*** Entries provided

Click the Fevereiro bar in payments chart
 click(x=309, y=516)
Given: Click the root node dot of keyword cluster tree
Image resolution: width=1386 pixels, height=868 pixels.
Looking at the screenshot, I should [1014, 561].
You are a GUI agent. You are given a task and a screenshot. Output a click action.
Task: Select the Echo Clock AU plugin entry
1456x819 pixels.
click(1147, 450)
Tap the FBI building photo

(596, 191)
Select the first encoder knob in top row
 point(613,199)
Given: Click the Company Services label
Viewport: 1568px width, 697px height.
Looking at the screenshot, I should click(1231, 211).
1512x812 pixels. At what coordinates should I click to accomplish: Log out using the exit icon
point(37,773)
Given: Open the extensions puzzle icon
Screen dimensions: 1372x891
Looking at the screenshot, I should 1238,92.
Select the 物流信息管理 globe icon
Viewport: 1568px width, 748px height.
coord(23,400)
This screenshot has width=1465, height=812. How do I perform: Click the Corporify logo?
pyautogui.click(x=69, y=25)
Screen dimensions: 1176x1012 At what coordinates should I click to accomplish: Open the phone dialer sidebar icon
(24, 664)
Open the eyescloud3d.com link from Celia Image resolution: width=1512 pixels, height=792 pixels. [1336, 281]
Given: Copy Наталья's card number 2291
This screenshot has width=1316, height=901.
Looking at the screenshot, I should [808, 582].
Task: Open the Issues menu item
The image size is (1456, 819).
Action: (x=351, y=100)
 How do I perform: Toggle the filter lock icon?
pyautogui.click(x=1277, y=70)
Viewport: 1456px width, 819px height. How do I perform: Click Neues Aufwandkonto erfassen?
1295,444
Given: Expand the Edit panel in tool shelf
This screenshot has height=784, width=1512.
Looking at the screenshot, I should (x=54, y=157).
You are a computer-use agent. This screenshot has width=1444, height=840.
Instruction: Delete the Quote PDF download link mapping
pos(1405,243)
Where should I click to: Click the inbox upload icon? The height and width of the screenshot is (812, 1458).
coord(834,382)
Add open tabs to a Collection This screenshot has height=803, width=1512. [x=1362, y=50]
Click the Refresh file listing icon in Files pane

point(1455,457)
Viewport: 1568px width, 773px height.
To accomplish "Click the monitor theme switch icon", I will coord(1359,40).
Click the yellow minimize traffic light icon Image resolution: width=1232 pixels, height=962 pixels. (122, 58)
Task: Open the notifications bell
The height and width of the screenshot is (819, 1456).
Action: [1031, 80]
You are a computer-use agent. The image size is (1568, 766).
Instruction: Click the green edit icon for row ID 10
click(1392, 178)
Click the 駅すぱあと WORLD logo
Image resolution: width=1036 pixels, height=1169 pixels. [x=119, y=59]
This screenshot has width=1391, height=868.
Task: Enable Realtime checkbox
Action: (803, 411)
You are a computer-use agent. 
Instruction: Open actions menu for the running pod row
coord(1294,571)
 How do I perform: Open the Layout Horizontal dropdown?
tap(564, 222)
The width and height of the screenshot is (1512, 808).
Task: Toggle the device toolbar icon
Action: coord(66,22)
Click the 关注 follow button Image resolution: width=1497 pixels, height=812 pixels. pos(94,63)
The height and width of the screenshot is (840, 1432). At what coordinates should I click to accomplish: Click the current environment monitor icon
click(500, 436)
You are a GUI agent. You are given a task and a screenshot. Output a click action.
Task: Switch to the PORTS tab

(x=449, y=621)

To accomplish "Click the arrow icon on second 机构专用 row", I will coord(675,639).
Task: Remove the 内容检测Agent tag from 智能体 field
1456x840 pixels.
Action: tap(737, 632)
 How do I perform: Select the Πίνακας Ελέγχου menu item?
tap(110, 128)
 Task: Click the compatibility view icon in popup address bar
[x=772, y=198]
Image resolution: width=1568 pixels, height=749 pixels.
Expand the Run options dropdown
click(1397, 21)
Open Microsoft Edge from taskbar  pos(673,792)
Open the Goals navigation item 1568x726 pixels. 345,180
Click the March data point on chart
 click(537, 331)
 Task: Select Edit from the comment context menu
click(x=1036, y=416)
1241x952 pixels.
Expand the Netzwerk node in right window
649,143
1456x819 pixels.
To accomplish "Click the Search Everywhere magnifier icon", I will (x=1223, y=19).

******

**What the task asks**
Copy every line of the records above that contains "computer".

**Answer for the task**
You are a computer-use agent. This screenshot has width=1444, height=840.
You are a computer-use agent. The image size is (1568, 766).
You are a computer-use agent. 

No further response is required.